今回はメタップスワン(M1)の成り立ちシリーズ最終回の「合併前後編」をお届けします。

 

前回までは「ビカム」「エンジン」「アズアンドコー」がメタップスグループ入りを果たすまでのお話を伺いました。そこから3社合併が決まったのはいつ頃ですか?

高木

ビカム、エンジン、アズアンドコーと、広告運用に必要な機能がひととおり揃い、当初思い描いていた「メタップスマーケティング構想」のベースが固まりました。実はアズアンドコーの買収の時から3社合併を前提に考えていたのもあって、買収後すぐに話を進めていきました。

杉崎

当時、佐藤さん(メタップス創業者)や山﨑さん(現メタップス代表取締役、当社取締役)も合併には賛成してくれていたので、その辺りはすごくやりやすかったですよね。

 

社内からは合併についてどういった意見が出たのでしょうか?

高木

正直言うと、社内からは反対意見が多々ありましたね。やはり3社の文化の違いが大きかったですし、移転やら社名変更やらと環境もがらりと変わってしまうことも不安材料の一つとなっていました。

杉崎

アズアンドコー出身の管理部の方がそのタイミングで退職されたこともあって、ビカム出身の管理部の方に業務負荷が全て集中したりと、実務的な弊害も起こりましたね。

高木

ですね。
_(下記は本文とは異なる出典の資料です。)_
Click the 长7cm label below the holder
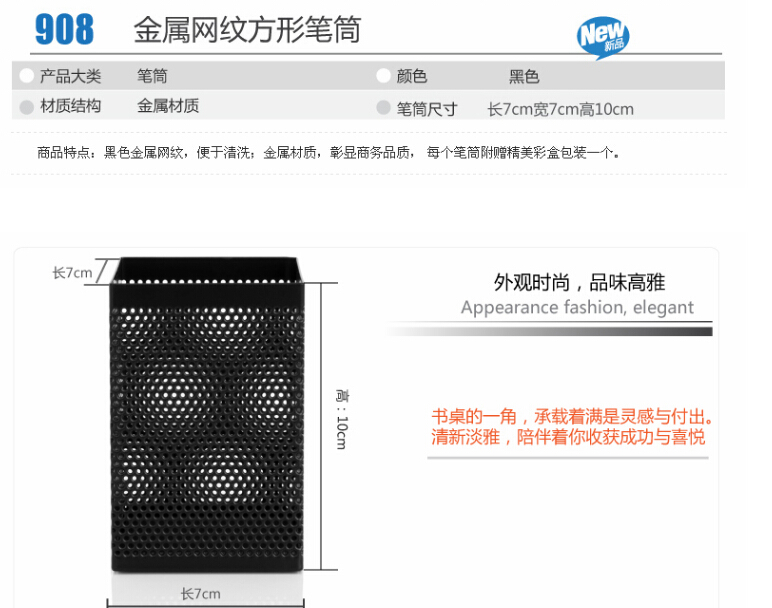This screenshot has width=772, height=608. click(x=200, y=594)
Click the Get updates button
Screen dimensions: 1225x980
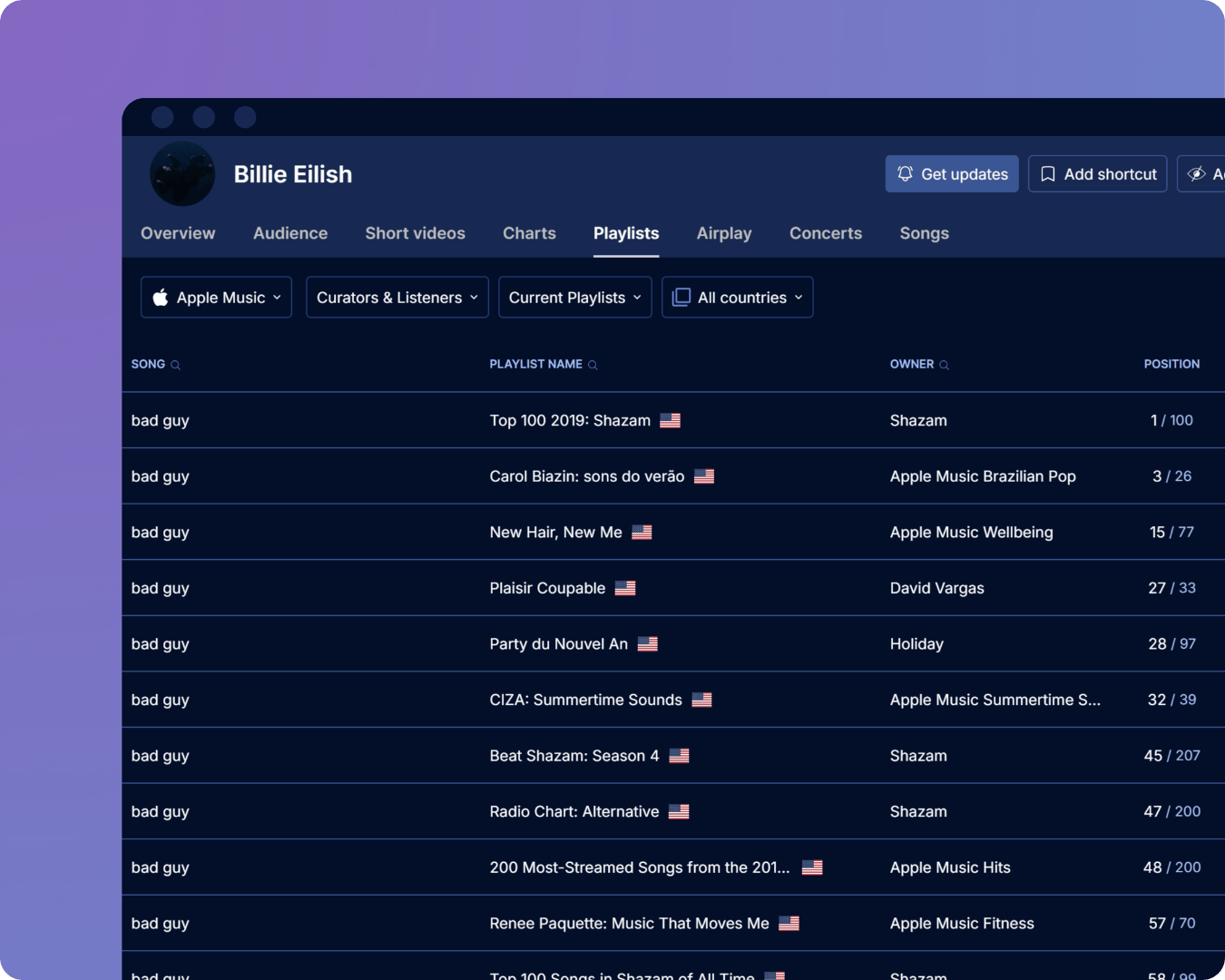click(x=952, y=173)
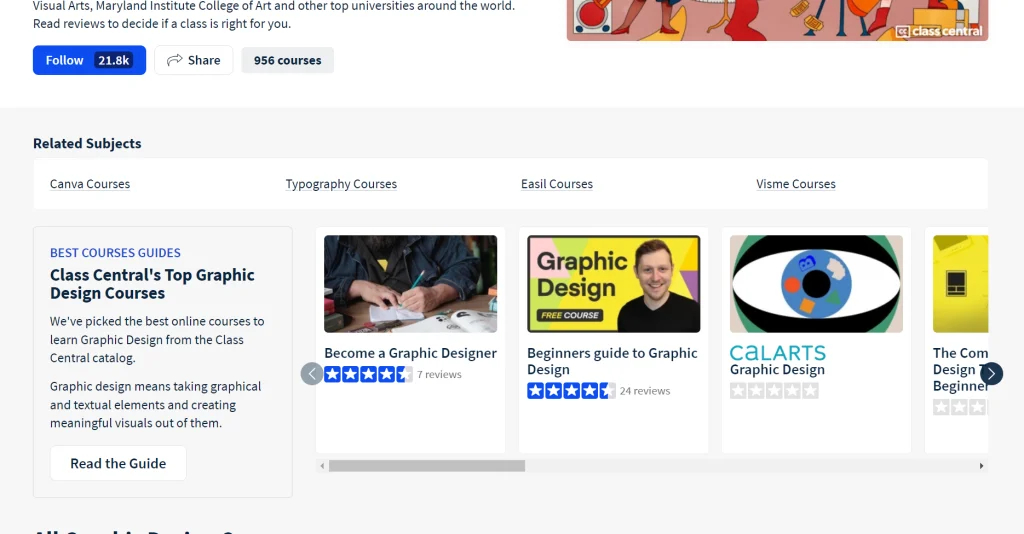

アズアンドコー出身で当時は業務推進を担当していた方が自ら経理をやりますと申し出てくれました。色々な課題や困難がある中だったので、管理面が2人体制になり、助かりました。この2人が、合併を成功に導いた立役者だったと断言できます。今でも40人程度の会社の管理をその2人で行っていただいていますが、仕事が丁寧でスピードも速く、この2人がいないと会社が成り立たないくらいです。
他にも課題はたくさんありましたが、ある案件でダイナミック広告提案を一緒にこなしたりするなどお互いが貢献しあう機会が増えていったことで、自然にシナジーがうまれたりしました。
ちなみに、3社に共通していることがあるんです。飲み好きなメンバーが多いんですよね。2019年に全社で新橋で飲んだ後とか、妙にまとまったりしましたね。
僕らが「はい、これから仲良くしてね」と言ったところで簡単には交わりませんが、混ざるときは勝手に混ざるんだなぁと学ぶ思いがしました。合併して1年くらい経って、ようやく、なんだかんだで合併してよかったねという空気になっていった気がします。

(写真/左:杉崎、右:高木)

 

ちなみに、合併後に社名が「メタップスワン(M1)」となりましたが、どういった経緯で決まったのでしょうか?

杉崎

「メタップスマーケティング」といった社名も候補に挙がりましたが、ひとまず社員のみんなの意見も聞こうということで社内公募を行ったんですよね。

高木

はい。実は最終的に僕の案である「メタップスワン(M1)」に決定しました。3社それぞれ生まれも育ちも違えど心はひとつに、という想いを込めています。文化の違いもいっぱいあるけど、みんな大人のプロフェッショナルとしてまとまっていこうよ、と。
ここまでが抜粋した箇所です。